The first thing to look at is posture. Remember how annoying it was to be told by your parents “stand up straight…Don’t slouch” But did they ever tell us why?
Good posture is so important in sport because it allows for greater mobility, stability and force production. The back is a critical part of almost every athletic movement, so having it in the correct position is going to help kids to perform better.
So how can we help to educate our kids about good posture? We can be good role models of course, because kids learn most at a young age by imitating but we can also play some fun games that allow them to start to recognise how the big muscles in their shoulders, chest and abdomen work and how to keep their heads still! Remember that the head is the heaviest part of the body so if it tips forward or backward, other body parts are sure to follow!

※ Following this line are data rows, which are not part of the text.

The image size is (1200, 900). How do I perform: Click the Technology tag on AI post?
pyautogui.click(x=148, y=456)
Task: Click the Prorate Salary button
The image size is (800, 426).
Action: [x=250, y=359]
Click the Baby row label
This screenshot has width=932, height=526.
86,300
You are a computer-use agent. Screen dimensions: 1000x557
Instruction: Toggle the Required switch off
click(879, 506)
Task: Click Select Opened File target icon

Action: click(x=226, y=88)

Try walking with a bean bag on your head…and if you don’t have a bean bag, try a small bag of sweets.
Or with a ball placed on each hand, arms outstretched.
Or with a longish stick above your head, one hand on each end.
- Along a straight line.
- With an obstacle (cone, hurdle).
- With several obstacles.
Roll a large ball towards the child and see if he can kick it back while still keeping the equipment in place! Kids will soon start to realise the importance of keeping their heads still and shoulders back! It’s all about challenging kids so if they are starting to do an activity easily, make it tougher. They will improve much more quickly if you do! Posture is linked very closely with balance and balance underpins almost all movement skills. It is the foundation of all successful sports activities, so it shouldn’t be underestimated. There are 2 types of balance:
The first is Static balance…keeping your balance while standing still.

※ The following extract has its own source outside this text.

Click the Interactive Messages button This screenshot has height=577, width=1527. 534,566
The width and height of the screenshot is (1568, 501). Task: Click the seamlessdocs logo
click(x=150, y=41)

A great way to help kids understand this concept is to ask them to stand up straight, feet together, hands by their sides. From behind, push them between the shoulders with one finger. You will easily unbalance them. Then ask them to find a position that will make it difficult for you to push them over…..try to avoid telling them what to do at this stage but be ready to offer suggestions if they don’t find the solution themselves. They are more likely to remember if they discover the solution by themselves but the tip here is “the lower the centre of gravity, the greater the stability”.
The other is Dynamic balance…. staying balanced while on the move.
Think of hitting an overhead smash in tennis, catching a rugby ball on the run, running to field a ball in cricket or a slam dunk jump in basketball. In each of these examples, the player must move quickly, perform the skill and land in a balanced position.
Try the 1,2,3 Freeze game.
Set the kids a task which involves them moving around in a set space. You – or they – can decide how they move. Walking, running, skipping, hopping, crawling etc. Turn your back on the kids and count slowly 1, 2, 3, then shout FREEZE. When you turn round, the kids should be trying to stay completely still. Then count 1,2,3 (so they try to keep balance for at least 3 seconds). If they start to topple, the parent scores a point and child becomes the caller. They will soon discover that it is easier to stay still for longer if they have a wider base of support. By that I mean feet further apart and lower centre of gravity (knees bent).
By taking a turn at FREEZING, the parent has the chance to show the kids how to get in to a more balanced position. So the pressure’s on for you to do a good demo here.
If kids manage to stay on balance for the count of 1,2,3, parent shouts GO and both run to a designated base (hoop/cone). This could be a race or it could be a chase. i.e. kids have to get to the base without getting tagged. Or first to base wins. Kids love to chase and race so this adds an element of competition to the game
TIP – IF YOU MAKE THE BASE A HOOP OR CHALK CIRCLE, THEN THE CHILD HAS TO RUN AND STOP OR JUMP IN THE BASE (RATHER THAN RUNNING RIGHT THROUGH IT) WHICH MEANS THEY CAN IMPROVE DYNAMIC BALANCE.